Reflexões sobre o atentado a Trump
Em que o atentado ao Trump pode nos fazer refletir? Em primeiro lugar, parece até um evento programado, não no sentido da teoria conspiracionista que imagina logo uma força para além das forças que estaria agindo em favor ou do sistema ou do próprio Trump, mas no sentido de que a espetacularização da política, com o advento das mídias sociais cada vez mais sedentas por engajamento, cria a necessidade de um fato bombástico a todo momento.
Um tiro num candidato com chances de se tornar o próximo presidente dos Estados Unidos é ao mesmo tempo inesperado pela dimensão dramática do evento e esperado como parte do jogo de engajamento que o algoritmo permite manipular. Que fique claro, no entanto, que a verossimilhança de uma programação de eventos a alimentar uma mídia faminta de sensacionalismo não altera a veracidade do fato em si. Há um atentado, há tiro, há o ferimento no candidato. O que quero dizer com isso é que o fato político por assim dizer é outro.
Em segundo lugar, há a pressa por vaticinar uma consequência do atentado e o primeiro que vem à mente é o resultado da eleição, como a nos fazer lembrar que o resultado de uma eleição é muito mais importante do que qualquer outro aspecto de uma democracia. E essa pressa pode nos dizer muito sobre o nosso gosto pela aposta, pelo jogo, mas diz pouco sobre o que está em jogo.

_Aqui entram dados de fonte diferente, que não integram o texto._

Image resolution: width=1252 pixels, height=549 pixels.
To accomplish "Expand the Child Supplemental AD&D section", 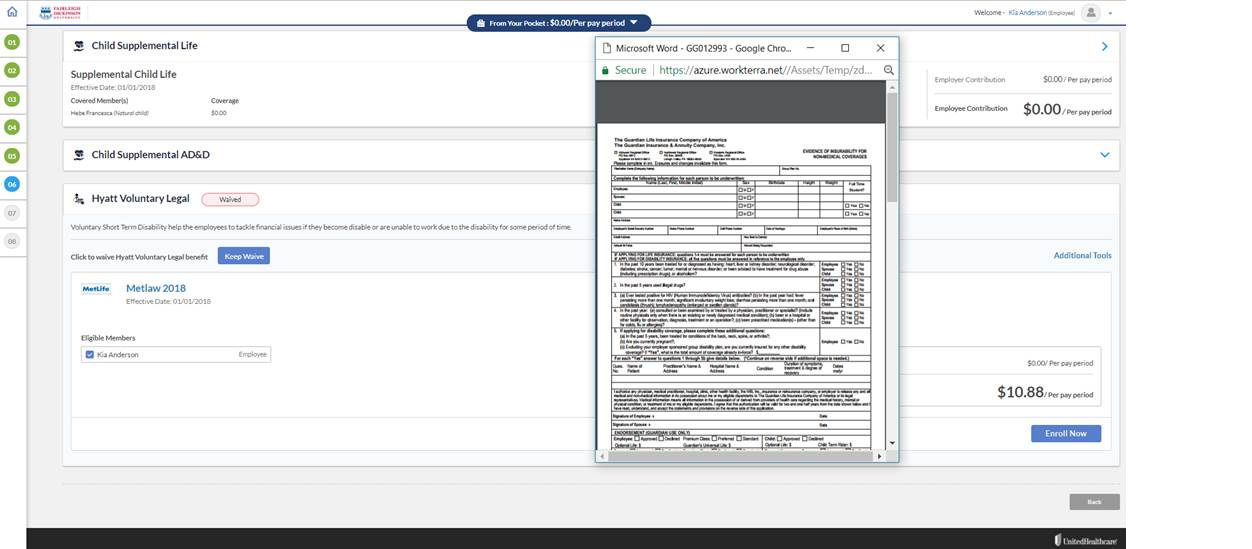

Por fim, a reação de Biden, o principal oponente na esfera eleitoral que, em vez de alimentar uma oposição polarizada, traz para o campo de discussão o tema da possibilidade de resolver nossos problemas de maneira pacífica, condenando atentados que se tornam mais comuns e que afetam não uma pessoa em si, mas o ambiente democrático. Em oposição a um mundo cada vez mais “imediatizado” pelo algoritmo que nos escapa, o que Biden faz é alertar para uma comunicação que traga a política de volta em contraposição a um campo de guerra midiático alimentado por populismos que facilmente descambam para a violência.
Esta nota foi redigida por Rafael Ferreira, do staff de Inteligência Democrática.
Um outro aspecto a refletir: estratégias de posicionamento e comunicação que, por um lado, apresenta seu candidato como um ungido lutando contra o representante de uma conspiração global satânica e, pelo outro lado, apresenta seu candidato como a única alternativa democrática legítima contra o principal representante da barbárie. Como se espera que uma campanha em muito orientada por esses posicionamentos não tenha altíssima probabilidade de resultar em violência política por parte de partidários?